Harvard University Stages ‘Digital Currency Wars’ Crisis Simulation

Harvard University’s Kennedy School carried out a live simulation of a White House National Security Council meeting on Nov. 19, featuring former senior administration officials and thought leaders. The “Digital Currency Wars” event examined a potential future scenario, following a North Korean missile test, potentially enabled by China’s proposed digital yuan.

If economic sanctions fail, how will the U.S. wield power?

The simulation was set two years in the future, with China’s digital yuan having theoretically been launched 20 months previously.
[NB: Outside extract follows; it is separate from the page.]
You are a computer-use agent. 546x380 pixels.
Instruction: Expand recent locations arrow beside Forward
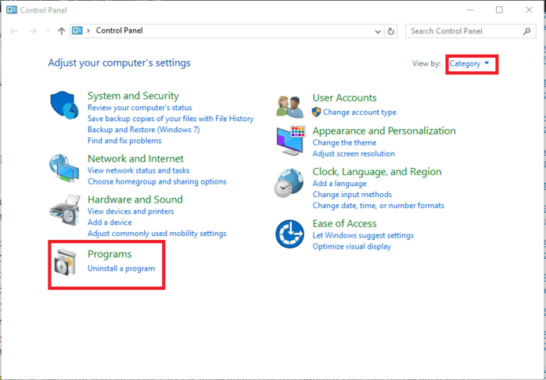click(x=48, y=31)
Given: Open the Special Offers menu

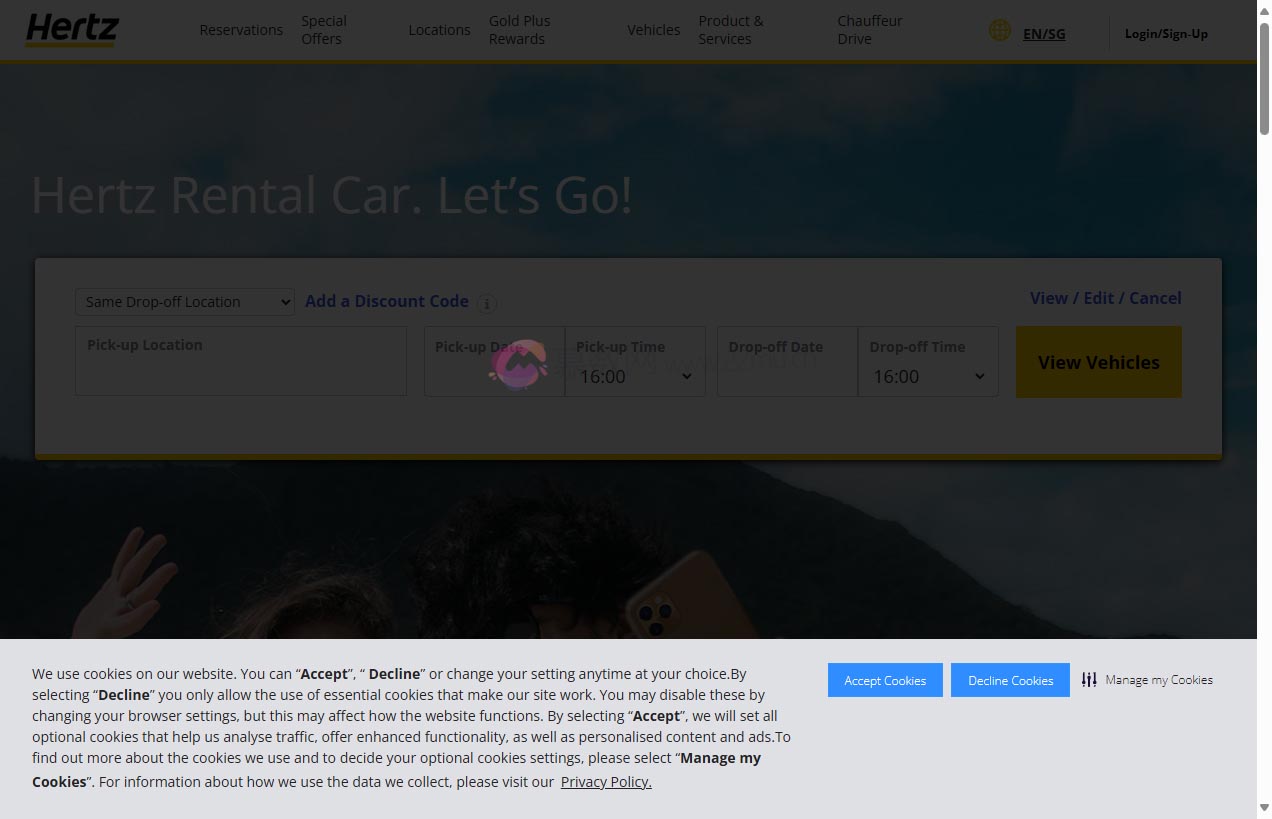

The digital yuan has risen to not only dominate the Chinese domestic payments space, but its ease of use and the Belt and Road Initiative is seeing adoption spread across South East Asia.

The game includes a newsflash of a North Korean missile test, more advanced than Washington had believed, and thought to have been funded through U.S. sanction avoidance via the use of the digital yuan.

With sanctions failing, the Security Council meeting discussed options to put to the president.

United States becomes reliant on Chinese cooperation

One of the key points put forward was that the U.S. would at this point be reliant on the Chinese. The simulated Treasury Secretary pointed out:

“We will not successfully starve North Korea economically without the cooperation of China, and certainly not if it is their objective to see us fail.”

He also pointed out the 30 years of history in which the U.S. had not been successful in persuading China to use its leverage.

The meeting was interrupted mid-way through with another newsflash, this time revealing that the SWIFT system had been cyber-attacked and $3 billion stolen from commercial banks in Germany, Saudi Arabia, and the United Arab Emirates.

An interesting thought experiment

The eventual recommendations which the group decided to put forward to the president hinged on measures attempting to prevent a bifurcation of the global economy.